"_
In Finland, also, things were stirring. The Soviet of Helsingfors
and the _Tsentrobalt_ (Central Committee of the Baltic Fleet),
jointly proclaimed a state of siege, and declared that all attempts
to interfere with the Bolshevik forces, and all armed resistance to
its orders, would be severely repressed. At the same time the
Finnish Railway Union called a countrywide general strike, to put
into operation the laws passed by the Socialist Diet of June, 1917,
dissolved by Kerensky....
Early in the morning I went out to Smolny.

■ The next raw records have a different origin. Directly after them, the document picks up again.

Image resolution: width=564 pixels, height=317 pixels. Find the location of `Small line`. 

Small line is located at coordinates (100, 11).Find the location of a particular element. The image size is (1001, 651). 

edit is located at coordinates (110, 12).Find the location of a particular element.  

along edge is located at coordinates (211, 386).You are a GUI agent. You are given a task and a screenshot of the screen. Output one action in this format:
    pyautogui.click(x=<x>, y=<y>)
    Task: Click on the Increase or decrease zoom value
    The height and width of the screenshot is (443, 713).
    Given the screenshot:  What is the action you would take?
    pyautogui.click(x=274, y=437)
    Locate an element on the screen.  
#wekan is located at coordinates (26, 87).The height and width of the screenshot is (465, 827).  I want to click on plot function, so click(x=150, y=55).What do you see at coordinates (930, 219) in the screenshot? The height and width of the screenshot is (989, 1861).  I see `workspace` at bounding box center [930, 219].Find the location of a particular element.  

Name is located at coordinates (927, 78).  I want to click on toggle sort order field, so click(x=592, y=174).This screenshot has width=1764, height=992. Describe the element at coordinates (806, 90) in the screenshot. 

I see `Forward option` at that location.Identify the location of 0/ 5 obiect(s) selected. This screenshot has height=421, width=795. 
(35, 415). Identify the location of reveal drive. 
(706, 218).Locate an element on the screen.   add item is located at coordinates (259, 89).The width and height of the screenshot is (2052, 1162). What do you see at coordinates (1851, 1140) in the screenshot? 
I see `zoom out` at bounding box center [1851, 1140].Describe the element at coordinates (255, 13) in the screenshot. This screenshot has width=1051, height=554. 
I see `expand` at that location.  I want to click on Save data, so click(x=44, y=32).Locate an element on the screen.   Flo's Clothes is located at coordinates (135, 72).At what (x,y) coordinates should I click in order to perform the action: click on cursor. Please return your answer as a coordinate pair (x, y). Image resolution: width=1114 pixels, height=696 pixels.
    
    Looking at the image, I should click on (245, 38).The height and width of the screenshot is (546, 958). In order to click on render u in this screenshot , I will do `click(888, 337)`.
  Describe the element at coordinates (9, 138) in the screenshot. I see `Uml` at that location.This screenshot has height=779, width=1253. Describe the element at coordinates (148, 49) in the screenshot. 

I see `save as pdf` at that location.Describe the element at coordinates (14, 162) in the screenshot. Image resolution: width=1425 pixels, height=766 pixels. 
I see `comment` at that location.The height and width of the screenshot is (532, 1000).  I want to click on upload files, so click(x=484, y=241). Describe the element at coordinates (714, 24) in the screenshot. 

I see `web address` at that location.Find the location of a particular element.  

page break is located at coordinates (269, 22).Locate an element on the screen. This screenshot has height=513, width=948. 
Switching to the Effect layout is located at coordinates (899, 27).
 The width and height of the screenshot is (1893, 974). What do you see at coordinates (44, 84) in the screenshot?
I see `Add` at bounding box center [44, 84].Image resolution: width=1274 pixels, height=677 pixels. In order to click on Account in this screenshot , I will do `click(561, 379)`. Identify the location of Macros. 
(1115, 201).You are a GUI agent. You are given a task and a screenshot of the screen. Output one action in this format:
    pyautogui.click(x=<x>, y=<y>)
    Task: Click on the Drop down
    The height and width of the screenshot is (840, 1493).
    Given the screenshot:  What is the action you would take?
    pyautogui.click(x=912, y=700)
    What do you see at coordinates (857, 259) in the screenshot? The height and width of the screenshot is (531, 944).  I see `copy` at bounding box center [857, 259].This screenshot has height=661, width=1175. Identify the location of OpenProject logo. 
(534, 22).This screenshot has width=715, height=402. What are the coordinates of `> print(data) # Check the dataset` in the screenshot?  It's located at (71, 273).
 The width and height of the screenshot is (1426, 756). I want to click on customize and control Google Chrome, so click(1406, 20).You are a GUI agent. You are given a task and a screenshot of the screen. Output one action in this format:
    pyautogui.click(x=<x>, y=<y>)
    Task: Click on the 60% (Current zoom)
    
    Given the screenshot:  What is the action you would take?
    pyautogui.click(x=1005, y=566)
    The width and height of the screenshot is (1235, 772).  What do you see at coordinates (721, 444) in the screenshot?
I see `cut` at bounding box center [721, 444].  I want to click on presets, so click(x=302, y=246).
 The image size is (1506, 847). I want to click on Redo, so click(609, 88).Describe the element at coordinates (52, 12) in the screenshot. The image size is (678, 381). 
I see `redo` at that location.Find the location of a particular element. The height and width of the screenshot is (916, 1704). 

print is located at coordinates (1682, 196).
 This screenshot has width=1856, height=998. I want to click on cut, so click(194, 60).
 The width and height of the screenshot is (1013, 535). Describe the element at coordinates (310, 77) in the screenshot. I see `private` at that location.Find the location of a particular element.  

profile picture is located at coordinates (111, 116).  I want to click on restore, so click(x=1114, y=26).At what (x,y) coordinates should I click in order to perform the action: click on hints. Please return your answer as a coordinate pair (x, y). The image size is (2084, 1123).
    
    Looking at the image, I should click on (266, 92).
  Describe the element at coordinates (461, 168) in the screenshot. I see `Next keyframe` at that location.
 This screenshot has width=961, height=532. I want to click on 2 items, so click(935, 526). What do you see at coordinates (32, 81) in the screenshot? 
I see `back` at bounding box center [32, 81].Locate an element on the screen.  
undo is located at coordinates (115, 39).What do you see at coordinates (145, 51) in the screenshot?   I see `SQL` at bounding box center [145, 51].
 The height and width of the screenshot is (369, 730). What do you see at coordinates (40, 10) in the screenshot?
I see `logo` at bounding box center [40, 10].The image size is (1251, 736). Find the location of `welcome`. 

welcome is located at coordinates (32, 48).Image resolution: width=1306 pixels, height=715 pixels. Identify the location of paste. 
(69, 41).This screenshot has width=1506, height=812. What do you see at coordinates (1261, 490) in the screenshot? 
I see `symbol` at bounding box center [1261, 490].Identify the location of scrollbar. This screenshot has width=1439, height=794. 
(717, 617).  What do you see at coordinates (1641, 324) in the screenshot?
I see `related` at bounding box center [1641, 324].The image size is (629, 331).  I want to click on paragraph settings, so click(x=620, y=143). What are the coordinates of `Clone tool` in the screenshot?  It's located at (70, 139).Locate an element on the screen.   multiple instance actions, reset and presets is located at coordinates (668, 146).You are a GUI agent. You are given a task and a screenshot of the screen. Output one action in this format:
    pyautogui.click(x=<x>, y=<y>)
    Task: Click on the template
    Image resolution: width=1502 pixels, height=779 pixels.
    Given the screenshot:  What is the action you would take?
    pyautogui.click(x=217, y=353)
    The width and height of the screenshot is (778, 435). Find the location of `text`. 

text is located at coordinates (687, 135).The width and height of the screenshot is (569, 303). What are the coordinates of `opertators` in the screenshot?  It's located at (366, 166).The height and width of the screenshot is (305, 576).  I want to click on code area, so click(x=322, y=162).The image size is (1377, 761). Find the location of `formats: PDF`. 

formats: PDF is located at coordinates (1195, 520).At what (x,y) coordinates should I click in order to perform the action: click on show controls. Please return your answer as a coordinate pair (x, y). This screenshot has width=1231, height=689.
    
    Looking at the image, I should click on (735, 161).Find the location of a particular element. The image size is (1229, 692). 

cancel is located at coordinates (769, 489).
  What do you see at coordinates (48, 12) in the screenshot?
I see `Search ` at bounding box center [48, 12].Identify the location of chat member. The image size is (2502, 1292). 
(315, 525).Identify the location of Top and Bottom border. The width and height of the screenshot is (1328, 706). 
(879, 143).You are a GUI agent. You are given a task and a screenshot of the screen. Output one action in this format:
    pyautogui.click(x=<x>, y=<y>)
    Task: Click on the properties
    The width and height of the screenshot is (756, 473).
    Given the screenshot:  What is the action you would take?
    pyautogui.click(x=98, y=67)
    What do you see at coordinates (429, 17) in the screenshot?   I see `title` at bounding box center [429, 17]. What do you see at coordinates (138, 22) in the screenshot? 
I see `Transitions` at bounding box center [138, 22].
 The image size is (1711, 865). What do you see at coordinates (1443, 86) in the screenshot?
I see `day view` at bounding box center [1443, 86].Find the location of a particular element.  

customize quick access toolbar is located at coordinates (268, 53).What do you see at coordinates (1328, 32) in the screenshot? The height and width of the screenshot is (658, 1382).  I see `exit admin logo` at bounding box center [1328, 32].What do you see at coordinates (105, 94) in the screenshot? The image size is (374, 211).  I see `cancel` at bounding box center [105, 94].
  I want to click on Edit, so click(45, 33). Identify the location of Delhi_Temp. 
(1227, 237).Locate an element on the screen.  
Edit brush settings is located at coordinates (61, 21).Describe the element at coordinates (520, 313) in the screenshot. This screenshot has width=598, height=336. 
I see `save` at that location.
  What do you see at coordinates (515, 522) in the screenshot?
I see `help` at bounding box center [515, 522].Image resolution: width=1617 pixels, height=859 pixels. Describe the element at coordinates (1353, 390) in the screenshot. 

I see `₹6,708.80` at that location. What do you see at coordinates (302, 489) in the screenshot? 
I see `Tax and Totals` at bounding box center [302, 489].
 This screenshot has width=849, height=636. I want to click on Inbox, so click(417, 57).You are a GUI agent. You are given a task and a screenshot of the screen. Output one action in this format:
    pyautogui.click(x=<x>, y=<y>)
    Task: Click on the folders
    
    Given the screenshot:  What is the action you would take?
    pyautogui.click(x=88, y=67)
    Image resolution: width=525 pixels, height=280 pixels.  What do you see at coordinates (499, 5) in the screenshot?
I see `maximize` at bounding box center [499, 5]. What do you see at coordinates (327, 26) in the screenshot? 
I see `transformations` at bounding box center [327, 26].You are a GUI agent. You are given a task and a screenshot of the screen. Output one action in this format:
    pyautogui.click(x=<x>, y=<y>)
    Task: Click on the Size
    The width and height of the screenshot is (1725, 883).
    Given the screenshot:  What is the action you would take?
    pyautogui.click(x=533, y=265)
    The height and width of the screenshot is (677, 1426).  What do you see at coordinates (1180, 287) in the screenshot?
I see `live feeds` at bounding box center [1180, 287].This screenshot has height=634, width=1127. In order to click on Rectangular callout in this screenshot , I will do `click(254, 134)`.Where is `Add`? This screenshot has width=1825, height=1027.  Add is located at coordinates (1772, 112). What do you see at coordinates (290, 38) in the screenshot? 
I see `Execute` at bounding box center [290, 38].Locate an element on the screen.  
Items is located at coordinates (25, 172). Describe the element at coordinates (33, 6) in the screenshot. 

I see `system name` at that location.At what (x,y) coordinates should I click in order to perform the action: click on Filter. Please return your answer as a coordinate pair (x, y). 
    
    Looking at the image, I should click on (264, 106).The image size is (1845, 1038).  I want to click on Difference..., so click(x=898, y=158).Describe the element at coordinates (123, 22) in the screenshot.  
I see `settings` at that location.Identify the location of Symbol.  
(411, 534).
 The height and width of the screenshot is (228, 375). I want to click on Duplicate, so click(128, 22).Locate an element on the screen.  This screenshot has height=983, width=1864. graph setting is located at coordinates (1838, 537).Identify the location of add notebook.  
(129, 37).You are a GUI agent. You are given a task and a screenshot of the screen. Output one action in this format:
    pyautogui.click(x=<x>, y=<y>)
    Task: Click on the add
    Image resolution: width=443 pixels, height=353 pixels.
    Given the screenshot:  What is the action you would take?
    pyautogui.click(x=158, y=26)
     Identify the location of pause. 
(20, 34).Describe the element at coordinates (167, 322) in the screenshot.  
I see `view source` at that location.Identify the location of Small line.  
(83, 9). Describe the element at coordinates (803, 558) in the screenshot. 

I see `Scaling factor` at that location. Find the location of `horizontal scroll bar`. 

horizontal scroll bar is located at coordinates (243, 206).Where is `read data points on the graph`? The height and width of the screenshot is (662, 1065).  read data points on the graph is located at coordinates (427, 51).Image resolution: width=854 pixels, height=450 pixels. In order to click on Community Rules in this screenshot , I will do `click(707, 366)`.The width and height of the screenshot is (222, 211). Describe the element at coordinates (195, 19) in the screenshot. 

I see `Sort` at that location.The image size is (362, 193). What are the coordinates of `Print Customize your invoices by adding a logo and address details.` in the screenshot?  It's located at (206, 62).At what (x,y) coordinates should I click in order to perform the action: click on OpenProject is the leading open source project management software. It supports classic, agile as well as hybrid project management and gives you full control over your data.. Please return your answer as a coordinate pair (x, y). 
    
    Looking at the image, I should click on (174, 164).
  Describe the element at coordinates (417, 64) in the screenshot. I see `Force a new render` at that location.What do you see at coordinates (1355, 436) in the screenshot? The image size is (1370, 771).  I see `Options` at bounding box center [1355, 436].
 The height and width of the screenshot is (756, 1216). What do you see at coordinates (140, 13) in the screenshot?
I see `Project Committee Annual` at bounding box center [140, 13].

Going up the long wooden
sidewalk from the outer gate I saw the first thin, hesitating
snow-flakes fluttering down from the grey, windless sky. "Snow!"
cried the soldier at the door, grinning with delight. "Good for the
health!" Inside, the long, gloomy halls and bleak rooms seemed
deserted. No one moved in all the enormous pile. A deep, uneasy
sound came to my ears, and looking around, I noticed that everywhere
on the floor, along the walls, men were sleeping. Rough, dirty men,
workers and soldiers, spattered and caked with mud, sprawled alone
or in heaps, in the careless attitudes of death. Some wore ragged
bandages marked with blood. Guns and cartridge-belts were scattered
about.... The victorious proletarian army!
In the upstairs buffet so thick they lay that one could hardly walk.
The air was foul. Through the clouded windows a pale light streamed.